◆ **DATA SUPPLIED**:
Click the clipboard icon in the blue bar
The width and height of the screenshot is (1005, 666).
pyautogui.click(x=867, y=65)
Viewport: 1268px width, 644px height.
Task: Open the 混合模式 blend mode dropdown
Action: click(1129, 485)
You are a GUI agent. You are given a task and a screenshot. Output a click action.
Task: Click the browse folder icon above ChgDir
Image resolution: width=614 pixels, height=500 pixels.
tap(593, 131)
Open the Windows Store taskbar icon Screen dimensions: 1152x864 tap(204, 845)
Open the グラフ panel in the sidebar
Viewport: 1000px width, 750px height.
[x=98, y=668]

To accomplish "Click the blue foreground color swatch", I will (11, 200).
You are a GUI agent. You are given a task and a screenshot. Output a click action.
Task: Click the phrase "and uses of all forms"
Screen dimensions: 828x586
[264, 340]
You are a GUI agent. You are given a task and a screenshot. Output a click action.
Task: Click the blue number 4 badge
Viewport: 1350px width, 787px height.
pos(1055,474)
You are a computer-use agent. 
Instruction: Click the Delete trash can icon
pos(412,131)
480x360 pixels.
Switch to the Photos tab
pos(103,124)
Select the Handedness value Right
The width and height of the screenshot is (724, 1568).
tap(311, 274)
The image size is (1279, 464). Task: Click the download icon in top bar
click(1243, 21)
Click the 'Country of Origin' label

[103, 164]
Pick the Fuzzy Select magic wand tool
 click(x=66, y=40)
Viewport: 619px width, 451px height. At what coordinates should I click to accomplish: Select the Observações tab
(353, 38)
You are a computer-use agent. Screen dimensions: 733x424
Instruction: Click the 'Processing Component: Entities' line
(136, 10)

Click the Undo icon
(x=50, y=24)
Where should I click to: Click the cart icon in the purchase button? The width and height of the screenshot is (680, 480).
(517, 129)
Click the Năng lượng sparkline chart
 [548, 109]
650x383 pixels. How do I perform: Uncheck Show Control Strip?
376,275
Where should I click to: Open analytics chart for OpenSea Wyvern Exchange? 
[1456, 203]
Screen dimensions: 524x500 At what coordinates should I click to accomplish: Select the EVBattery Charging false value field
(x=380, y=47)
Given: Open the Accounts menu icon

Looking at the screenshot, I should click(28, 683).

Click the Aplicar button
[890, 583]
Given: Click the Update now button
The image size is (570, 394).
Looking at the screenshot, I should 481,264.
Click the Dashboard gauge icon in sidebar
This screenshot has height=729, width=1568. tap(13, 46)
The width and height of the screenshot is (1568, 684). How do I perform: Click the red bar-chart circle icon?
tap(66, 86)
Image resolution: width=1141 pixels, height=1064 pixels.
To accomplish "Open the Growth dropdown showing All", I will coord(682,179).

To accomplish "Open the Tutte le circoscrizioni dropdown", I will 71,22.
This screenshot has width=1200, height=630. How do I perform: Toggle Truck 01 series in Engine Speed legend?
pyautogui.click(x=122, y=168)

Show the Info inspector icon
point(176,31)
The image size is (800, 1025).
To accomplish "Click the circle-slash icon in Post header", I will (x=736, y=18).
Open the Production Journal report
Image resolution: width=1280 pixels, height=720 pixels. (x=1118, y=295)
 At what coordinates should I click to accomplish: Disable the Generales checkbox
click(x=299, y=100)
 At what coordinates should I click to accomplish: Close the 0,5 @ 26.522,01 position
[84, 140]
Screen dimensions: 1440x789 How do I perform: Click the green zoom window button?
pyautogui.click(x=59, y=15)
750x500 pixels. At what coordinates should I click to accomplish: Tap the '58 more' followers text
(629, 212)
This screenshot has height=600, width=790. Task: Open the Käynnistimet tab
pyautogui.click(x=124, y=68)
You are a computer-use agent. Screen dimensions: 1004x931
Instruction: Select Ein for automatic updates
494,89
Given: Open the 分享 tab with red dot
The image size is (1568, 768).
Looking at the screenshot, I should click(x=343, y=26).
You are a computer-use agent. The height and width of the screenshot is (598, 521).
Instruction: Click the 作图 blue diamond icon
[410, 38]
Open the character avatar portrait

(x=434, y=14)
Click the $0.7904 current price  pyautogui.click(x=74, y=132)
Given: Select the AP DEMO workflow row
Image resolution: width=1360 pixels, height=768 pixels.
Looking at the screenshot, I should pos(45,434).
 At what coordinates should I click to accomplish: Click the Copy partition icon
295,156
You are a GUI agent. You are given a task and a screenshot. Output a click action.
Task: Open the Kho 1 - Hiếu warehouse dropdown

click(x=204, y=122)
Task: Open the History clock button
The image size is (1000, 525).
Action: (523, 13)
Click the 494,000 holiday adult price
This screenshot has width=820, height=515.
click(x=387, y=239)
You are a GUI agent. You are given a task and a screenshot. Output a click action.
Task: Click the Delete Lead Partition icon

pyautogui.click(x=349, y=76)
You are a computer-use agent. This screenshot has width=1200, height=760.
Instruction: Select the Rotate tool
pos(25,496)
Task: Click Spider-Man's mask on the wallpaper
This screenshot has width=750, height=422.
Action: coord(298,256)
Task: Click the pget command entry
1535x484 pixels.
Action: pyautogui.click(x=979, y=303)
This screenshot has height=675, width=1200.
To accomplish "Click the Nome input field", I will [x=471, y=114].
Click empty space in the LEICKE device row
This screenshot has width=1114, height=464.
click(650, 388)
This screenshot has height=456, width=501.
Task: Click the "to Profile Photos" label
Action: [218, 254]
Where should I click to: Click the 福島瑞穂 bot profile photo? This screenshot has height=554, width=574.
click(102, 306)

◆ **DESCRIPTION OF THE TASK**: Which lines of the data contain the word "will"? Copy each one.

◆ **WRITTEN ANSWER**:
To accomplish "Click the blue foreground color swatch", I will (11, 200).
To accomplish "Open the Growth dropdown showing All", I will coord(682,179).
To accomplish "Open the Tutte le circoscrizioni dropdown", I will 71,22.
To accomplish "Click the circle-slash icon in Post header", I will (x=736, y=18).
To accomplish "Click the Nome input field", I will [x=471, y=114].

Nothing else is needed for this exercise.